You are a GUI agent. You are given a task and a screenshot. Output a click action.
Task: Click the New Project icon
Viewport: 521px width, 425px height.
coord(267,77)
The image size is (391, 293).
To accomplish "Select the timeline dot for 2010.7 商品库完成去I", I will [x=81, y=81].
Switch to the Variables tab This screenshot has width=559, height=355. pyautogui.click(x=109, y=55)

==

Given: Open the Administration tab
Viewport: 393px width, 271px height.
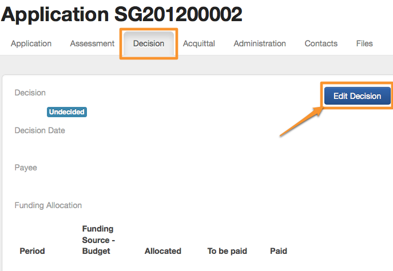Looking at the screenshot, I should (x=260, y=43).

# WHAT IS BEING ASKED
Only the lines from the one containing "You are a GUI" through the one containing "Switch to the" are to be retyped, both boundary lines included, with no other material.

# RESPONSE TO THE EXERCISE
You are a GUI agent. You are given a task and a screenshot. Output a click action.
Task: Click the New Project icon
Viewport: 521px width, 425px height.
coord(267,77)
The image size is (391, 293).
To accomplish "Select the timeline dot for 2010.7 商品库完成去I", I will [x=81, y=81].
Switch to the Variables tab This screenshot has width=559, height=355. pyautogui.click(x=109, y=55)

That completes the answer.